A whistleblower's charges

Memorial Hospital's agreement two weeks ago to pay a $1.3 million settlement to conclude a three-year federal anti-kickback probe left several obvious questions unanswered.

Settlement of the federal investigation alleged that Memorial had for some years illegally induced physicians and physicians' groups to bring their patients to Memorial in violation of federal statutes that prohibit hospitals from offering illegal inducements to secure Medicare and Medicaid billings. Among the unanswered questions are:

• Why would Memorial pay such a hefty settlement while denying any intentional wrongdoing?

• Why did the U.S. investigators give Memorial credit for "self-reporting" the alleged violations in 2009, when the Department of Justice's settlement statement charged that Memorial and its Denver owner, Catholic Health Initiatives, gave area physicians below-market lease rates and other inducements to lure patients that violated Stark and Anti-Kickback Statute laws "beginning as early as January 2003."

• What allegedly went wrong with Memorial's compliance protocols between 2003 and 2009?

• Why did the U.S. Attorney's office, the Justice Department and the Inspector General of the Department of Health and Human Services wait until 2009 to commence an investigation of Memorial's alleged Stark violations, when these same agencies were engaged in a similar investigation of Memorial's chief competitor, Erlanger Hospital, at least by 2003?

These agencies concluded their investigation of Erlanger for Stark law violations in 2005 under terms that required Erlanger to pay a stunning sum of $40 million, and to mount a stringent compliance program to assure that it would meet federal standards pertaining to Stark and Anti-kickback laws going forward.

The difference in the investigative treatment of Erlanger is unavoidably glaring. It raises questions about disparate treatment in the investigative process. It illustrates how Medicare/Medicaid fraud laps over into the arena of hospital and provider competition, and it shows how that competition drives up the cost of Medicare/Medicaid and health care generally, rather than driving it down.

In this case, it also prompts particular focus on the whistleblower lawsuit of a former Memorial contract compliance officer, Carmen M. Schreane. Her suit was filed on Jan. 20, 2009, in the U.S. District Court in Nashville, but left under seal and idle since then due to the subsequent investigation against Memorial.

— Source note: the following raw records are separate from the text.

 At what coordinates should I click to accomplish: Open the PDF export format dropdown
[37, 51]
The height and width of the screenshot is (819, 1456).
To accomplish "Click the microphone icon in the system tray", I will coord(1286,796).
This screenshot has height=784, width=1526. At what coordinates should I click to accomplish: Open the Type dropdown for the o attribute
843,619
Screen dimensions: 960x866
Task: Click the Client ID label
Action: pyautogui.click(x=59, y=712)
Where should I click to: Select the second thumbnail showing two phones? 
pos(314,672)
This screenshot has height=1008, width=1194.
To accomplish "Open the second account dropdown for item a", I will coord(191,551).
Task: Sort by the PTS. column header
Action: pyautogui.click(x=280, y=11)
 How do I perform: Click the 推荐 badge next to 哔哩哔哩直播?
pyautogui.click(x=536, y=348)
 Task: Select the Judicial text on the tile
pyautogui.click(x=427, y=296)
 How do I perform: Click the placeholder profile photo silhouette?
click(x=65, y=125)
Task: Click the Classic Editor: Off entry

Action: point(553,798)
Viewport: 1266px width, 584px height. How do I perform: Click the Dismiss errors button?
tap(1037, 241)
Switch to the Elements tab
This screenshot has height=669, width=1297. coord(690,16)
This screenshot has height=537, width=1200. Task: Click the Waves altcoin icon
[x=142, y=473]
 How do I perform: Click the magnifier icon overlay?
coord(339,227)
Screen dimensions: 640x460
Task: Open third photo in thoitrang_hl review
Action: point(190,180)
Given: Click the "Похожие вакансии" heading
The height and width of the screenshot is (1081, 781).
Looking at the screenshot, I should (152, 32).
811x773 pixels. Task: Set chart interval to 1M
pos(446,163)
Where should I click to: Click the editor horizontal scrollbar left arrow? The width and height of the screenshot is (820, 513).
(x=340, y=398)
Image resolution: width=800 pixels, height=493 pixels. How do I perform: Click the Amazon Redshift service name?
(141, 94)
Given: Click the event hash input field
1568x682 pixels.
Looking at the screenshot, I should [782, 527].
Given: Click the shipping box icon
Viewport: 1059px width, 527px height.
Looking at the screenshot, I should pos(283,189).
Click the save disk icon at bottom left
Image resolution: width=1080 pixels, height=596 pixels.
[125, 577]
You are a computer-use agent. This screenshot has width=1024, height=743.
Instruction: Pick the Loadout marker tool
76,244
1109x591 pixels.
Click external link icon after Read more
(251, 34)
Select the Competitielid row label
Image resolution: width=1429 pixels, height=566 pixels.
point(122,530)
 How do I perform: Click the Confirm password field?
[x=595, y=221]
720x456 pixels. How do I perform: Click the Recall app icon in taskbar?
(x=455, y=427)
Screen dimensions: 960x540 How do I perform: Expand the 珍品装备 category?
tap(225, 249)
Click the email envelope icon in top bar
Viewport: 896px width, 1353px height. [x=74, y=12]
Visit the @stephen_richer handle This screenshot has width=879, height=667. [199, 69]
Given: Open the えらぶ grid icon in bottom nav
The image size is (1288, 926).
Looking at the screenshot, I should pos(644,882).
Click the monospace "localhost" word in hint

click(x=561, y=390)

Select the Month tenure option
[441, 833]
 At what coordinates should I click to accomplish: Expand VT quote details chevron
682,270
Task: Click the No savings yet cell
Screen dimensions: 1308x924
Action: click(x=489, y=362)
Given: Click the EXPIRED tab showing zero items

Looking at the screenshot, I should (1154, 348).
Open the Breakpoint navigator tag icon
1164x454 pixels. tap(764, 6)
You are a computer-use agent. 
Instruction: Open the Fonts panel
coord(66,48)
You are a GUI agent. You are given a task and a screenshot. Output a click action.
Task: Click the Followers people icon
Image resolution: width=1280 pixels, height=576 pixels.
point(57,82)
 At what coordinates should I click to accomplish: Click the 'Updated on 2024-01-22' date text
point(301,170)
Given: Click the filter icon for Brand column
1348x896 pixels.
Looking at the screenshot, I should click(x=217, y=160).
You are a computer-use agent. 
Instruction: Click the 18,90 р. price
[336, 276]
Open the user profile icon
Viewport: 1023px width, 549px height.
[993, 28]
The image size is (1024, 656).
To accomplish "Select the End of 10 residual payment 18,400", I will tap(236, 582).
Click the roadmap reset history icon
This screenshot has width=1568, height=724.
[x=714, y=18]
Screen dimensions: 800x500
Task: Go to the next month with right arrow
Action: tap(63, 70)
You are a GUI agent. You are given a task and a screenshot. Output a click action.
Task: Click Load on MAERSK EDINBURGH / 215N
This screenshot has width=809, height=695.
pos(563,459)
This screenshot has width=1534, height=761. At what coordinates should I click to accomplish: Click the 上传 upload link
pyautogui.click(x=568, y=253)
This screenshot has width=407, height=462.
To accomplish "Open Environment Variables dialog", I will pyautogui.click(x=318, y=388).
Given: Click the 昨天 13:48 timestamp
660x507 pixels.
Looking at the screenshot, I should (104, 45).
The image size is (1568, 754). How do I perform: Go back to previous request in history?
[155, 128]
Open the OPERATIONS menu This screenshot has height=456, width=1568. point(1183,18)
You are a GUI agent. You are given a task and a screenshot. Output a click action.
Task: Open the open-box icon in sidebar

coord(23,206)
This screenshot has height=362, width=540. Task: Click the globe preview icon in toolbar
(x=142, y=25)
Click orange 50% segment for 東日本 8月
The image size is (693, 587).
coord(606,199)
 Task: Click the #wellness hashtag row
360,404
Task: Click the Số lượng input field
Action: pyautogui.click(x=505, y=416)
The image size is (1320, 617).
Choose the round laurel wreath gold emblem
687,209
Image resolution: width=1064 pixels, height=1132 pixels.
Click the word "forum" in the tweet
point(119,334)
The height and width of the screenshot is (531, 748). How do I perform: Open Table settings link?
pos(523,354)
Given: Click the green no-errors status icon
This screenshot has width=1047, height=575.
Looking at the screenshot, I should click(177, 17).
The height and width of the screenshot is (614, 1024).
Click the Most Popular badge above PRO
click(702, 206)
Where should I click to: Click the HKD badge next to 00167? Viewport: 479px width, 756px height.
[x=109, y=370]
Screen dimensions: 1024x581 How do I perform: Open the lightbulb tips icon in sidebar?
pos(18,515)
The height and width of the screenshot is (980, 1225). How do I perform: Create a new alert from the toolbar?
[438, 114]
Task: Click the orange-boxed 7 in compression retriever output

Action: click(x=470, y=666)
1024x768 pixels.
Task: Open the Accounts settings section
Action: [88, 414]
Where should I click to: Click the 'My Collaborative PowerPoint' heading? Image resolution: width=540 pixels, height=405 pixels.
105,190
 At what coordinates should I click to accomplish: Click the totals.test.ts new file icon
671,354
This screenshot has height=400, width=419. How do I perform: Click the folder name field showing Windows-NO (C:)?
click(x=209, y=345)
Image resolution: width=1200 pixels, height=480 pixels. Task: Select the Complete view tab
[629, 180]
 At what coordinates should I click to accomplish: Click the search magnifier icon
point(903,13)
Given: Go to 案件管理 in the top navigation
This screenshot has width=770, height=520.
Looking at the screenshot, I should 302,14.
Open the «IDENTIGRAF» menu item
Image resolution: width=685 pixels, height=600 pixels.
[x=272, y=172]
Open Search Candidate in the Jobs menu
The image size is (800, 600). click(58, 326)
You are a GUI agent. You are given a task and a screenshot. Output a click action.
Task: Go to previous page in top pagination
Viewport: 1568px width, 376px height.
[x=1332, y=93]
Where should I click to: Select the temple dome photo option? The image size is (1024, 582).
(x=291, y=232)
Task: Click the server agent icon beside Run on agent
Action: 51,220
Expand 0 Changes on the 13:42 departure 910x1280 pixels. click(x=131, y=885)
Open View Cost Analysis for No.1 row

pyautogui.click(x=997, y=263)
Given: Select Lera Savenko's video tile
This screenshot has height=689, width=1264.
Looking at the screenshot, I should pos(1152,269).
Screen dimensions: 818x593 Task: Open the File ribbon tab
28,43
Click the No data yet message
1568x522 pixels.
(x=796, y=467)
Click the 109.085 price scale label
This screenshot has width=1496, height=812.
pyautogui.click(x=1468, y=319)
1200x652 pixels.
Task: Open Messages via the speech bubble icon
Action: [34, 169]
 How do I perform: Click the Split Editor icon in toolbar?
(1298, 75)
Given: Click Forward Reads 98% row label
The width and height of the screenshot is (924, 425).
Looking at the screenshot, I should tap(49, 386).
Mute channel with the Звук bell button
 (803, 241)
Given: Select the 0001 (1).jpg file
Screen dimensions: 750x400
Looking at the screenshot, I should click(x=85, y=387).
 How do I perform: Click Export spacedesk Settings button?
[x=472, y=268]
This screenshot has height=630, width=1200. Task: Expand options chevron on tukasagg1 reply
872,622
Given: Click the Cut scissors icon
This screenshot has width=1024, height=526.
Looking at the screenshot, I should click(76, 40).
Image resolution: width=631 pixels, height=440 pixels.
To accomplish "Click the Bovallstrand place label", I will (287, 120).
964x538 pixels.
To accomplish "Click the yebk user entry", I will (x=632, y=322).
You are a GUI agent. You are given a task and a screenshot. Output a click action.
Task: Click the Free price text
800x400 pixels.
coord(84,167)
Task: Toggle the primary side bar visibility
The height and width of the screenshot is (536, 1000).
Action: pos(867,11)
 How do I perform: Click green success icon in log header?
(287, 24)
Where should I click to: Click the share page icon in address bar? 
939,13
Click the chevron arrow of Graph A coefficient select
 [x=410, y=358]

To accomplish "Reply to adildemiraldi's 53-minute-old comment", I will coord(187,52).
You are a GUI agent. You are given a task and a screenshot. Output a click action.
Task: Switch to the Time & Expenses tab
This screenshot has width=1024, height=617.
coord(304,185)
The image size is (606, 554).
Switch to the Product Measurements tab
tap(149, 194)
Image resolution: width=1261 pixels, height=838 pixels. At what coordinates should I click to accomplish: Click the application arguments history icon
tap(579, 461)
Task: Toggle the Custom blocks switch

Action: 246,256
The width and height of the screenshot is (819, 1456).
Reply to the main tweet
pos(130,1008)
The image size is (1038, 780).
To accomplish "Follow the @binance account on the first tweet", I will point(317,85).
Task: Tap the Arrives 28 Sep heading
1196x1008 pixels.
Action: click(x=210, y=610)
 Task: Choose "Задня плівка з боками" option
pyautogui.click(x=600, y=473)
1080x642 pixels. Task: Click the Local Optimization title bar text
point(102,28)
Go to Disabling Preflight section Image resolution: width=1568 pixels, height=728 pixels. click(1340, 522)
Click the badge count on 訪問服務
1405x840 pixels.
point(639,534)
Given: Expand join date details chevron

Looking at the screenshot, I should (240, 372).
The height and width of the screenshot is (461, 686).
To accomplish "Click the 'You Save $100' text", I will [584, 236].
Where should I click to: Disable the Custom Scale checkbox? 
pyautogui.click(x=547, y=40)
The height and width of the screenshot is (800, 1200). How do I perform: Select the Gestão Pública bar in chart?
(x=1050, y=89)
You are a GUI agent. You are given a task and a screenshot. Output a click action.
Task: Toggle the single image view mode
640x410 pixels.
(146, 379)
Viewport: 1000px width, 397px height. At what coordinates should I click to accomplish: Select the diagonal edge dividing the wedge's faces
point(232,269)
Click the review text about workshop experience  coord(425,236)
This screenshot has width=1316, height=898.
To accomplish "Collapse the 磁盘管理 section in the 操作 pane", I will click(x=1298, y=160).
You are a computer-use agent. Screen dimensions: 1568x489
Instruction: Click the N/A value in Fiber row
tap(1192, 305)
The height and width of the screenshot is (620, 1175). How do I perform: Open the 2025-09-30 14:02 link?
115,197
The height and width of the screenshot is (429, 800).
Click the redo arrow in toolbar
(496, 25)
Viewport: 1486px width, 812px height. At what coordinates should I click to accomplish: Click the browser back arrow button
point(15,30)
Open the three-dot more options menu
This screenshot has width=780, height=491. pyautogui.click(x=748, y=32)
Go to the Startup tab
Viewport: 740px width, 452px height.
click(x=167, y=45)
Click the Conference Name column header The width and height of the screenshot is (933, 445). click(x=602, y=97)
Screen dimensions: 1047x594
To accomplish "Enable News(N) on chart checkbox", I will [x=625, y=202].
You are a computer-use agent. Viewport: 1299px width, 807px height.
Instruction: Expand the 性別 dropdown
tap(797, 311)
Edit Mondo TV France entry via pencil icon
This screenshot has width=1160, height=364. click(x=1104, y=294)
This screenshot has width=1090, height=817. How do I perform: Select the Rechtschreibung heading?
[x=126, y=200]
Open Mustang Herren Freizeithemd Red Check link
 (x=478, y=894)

Schreane alleges in her lawsuit that she was hired by Memorial in December 2007 to manage contract compliance, and directed in January 2008 to review vendor agreements and contracts. She subsequently reported apparent Stark violations involving dozens of physicians at Memorial's Chattanooga Heart Institute and at its North Park facility, her suit claims. The former, she charged, covered physicians who were given below-market leases for nearly 20 years while doing some 400 surgeries a year; physicians at North Park were given similar below-market leases for many years. A few were also allegedly given $100,000 to $200,000 in renovation and construction allowances.

According to Schreane's lawsuit, she was shunned and stripped of compliance duties after she filed her report, and its contents were not pursued. Following several grievance procedures, she says she was fired for violating her "confidentiality" agreement. At that point, her suit says she contacted FBI agents, gave them copies of the documents and filed the whistleblower suit.

In an interview with this paper's health care reporter, Mariann Martin, Schreane said she told Memorial officials about the violations "long before" they "self-reported." Memorial officials declined to comment about the lawsuit, but said they would contest Schreane's claims.

The outcome may not be known for some time, but the unanswered questions and Schreane's lawsuit cast long shadows over the market competition here, and the excessive costs it drives in replicated services, marketing inefficiencies and higher provider costs. It also begs the question of fairness in the settlement costs vis-à-vis Memorial's that yet haunt Erlanger's ability to meet its public burdens.